PASSAGE:
● ● ●

3

I want to find the default encoding format about std:: string.
I am trying to find out the encoding format, but I have no idea. Does std:: string in c++ has encoding format ?

xuwang
  • 33
  • 1
  • 3
  • `std::string` doesn't really have any "encoding", it's just a collection of `char` elements. It's up to you what you put into it. – Some programmer dude Oct 29 '19 at 11:57
  • Thanks, by the way, how to convert std:: string to UTF-8? – xuwang Oct 29 '19 at 12:00
  • 1
    Are you sure that the string isn't already in UTF-8? You can store ASCII encoded strings in a `std::string`, or EBCDIC encoded strings, or UTF-8 encoded strings, or any encoding scheme that uses bytes. The `std::string` and the data it wraps doesn't have any specific encoding, it's how *you* treat the data that makes it encoded in one way or another. – Some programmer dude Oct 29 '19 at 12:02
  • I find that std:: string`s value type is char. So I want to know can I convert any char(-127-128) to UTF-8? – xuwang Oct 29 '19 at 12:19
  • 1
    If you know anything about UTF-8 then you should know that it's partially based on 7-bit ASCII, and 7-bit ASCII have values from `0` to `127` (inclusive) for their characters. Characters not fitting in ASCII will need multiple bytes to encode, but they are still *bytes* and can therefore be encoded and stored in a `std::string` (as long as `char` is a byte, which it is on all PC-like systems). – Some programmer dude Oct 29 '19 at 12:29
  • Does this answer your question? [What encoding does std::string.c\_str() use?](https://stackoverflow.com/questions/1010783/what-encoding-does-stdstring-c-str-use) – phuclv Nov 27 '19 at 13:03

2 Answers2

8

The simple answer

std::string is defined as std::basic_string<char> which means it is a collection of chars. As a collection of chars it can potentially hold chars that are the encoded result of a utf8 string.

● ● ●

COLLECTED MATERIAL:
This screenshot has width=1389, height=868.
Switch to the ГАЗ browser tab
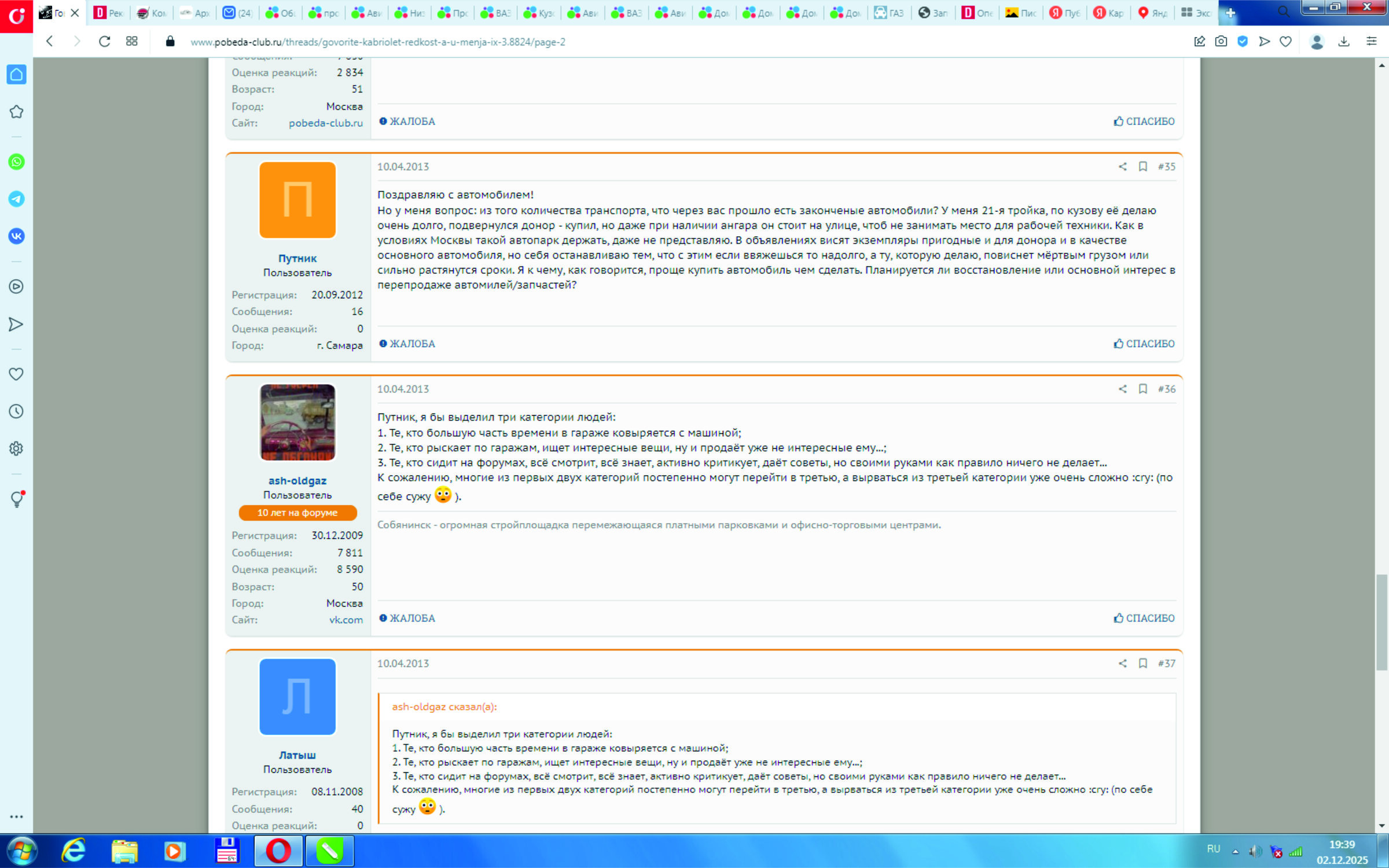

● ● ●

AIM A: In the thread on std::string encoding, what is std::string defined as?
AIM B: Quote the thread on std::string encoding between "I want to find" and "encoding format ?", inclusive.
The data plays no role in this exercise.

WRITTEN REPLY A: std::basic_string<char>

WRITTEN REPLY B:
I want to find the default encoding format about std:: string.
I am trying to find out the encoding format, but I have no idea. Does std:: string in c++ has encoding format ?